Source information below:

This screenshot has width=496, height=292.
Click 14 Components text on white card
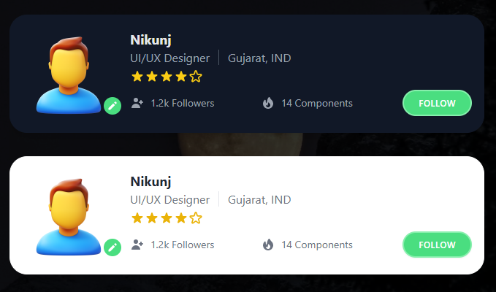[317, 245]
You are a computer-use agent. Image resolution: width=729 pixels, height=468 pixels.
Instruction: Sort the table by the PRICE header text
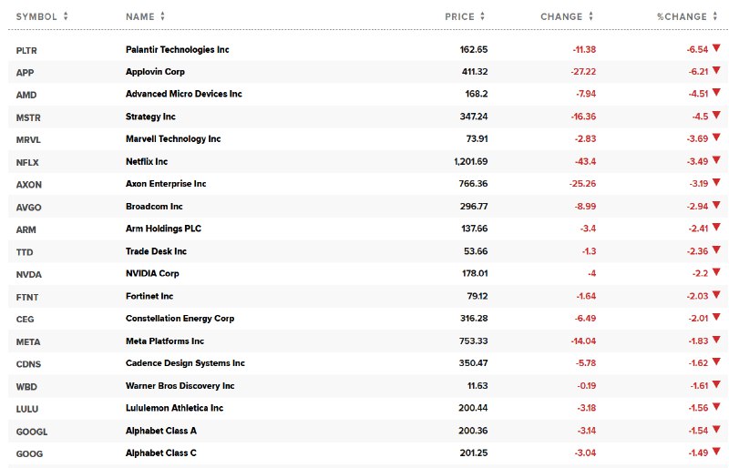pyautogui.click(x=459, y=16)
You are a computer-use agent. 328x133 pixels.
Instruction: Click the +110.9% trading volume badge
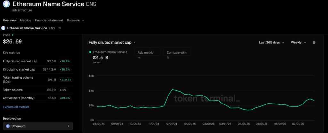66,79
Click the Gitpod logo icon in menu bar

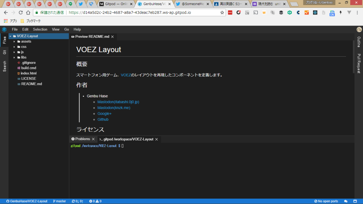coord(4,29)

End of Source information.

**Exercise brief**
Find all lines holding the word "height" in the records above and copy them.

**Answer**
This screenshot has width=496, height=292.
You are a computer-use agent. Image resolution: width=729 pixels, height=468 pixels.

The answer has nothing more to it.